10.2.2. Problems With Fortran Bindings for MPI

Up: Fortran Support Next: Problems Due to Strong Typing Previous: Overview

This section discusses a number of problems that may arise when using MPI in a Fortran program. It is intended as advice to users, and clarifies how MPI interacts with Fortran. It does not add to the standard, but is intended to clarify the standard.

As noted in the original MPI specification, the interface violates the Fortran standard in several ways. While these cause few problems for Fortran 77 programs, they become more significant for Fortran 90 programs, so that users must exercise care when using new Fortran 90 features. The violations were originally adopted and have been retained because they are important for the usability of MPI. The rest of this section describes the potential problems in detail. It supersedes and replaces the discussion of Fortran bindings in the original MPI specification (for Fortran 90, not Fortran 77).
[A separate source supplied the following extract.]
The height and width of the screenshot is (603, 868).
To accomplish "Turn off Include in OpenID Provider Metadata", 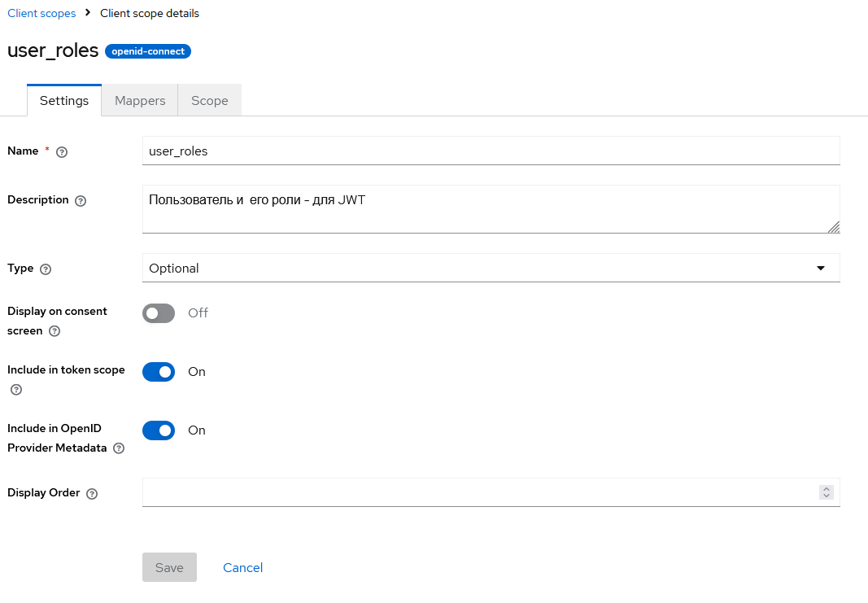I will point(159,430).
The following MPI features are inconsistent with Fortran 90.

Named Constants

MPI-1 contained several routines that take address-sized information as input or return address-sized information as output. In C such arguments were of type MPI_Aint and in Fortran of type INTEGER. On machines where integers are smaller than addresses, these routines can lose information. In MPI-2 the use of these functions has been deprecated and they have been replaced by routines taking INTEGER arguments of KIND=MPI_ADDRESS_KIND. A number of new MPI-2 functions also take INTEGER arguments of non-default KIND. See Section Language Binding

for more information.

Up: Fortran Support Next: Problems Due to Strong Typing Previous: Overview

10.2.2.1. Problems Due to Strong Typing

Up: Problems With Fortran Bindings for MPI Next: Problems Due to Data Copying and Sequence Association Previous: Problems With Fortran Bindings for MPI

All MPI functions with choice arguments associate actual arguments of different Fortran datatypes with the same dummy argument. This is not allowed by Fortran 77, and in Fortran 90 is technically only allowed if the function is overloaded with a different function for each type. In C, the use of void* formal arguments avoids these problems.

The following code fragment is technically illegal and may generate a compile-time error.

integer i(5) 
  real    x(5) 
  ... 
  call mpi_send(x, 5, MPI_REAL, ...) 
  call mpi_send(i, 5, MPI_INTEGER, ...)

In practice, it is rare for compilers to do more than issue a warning, though there is concern that Fortran 90 compilers are more likely to return errors.

It is also technically illegal in Fortran to pass a scalar actual argument to an array dummy argument. Thus the following code fragment may generate an error since the buf argument to MPI_SEND is declared as an assumed-size array <type> buf(*).

integer a 
  call mpi_send(a, 1, MPI_INTEGER, ...)

[] Advice to users.

In the event that you run into one of the problems related to type checking, you may be able to work around it by using a compiler flag, by compiling separately, or by using an MPI implementation with Extended Fortran Support as described in Section Extended Fortran Support . An alternative that will usually work with variables local to a routine but not with arguments to a function or subroutine is to use the EQUIVALENCE statement to create another variable with a type accepted by the compiler. ( End of advice to users.)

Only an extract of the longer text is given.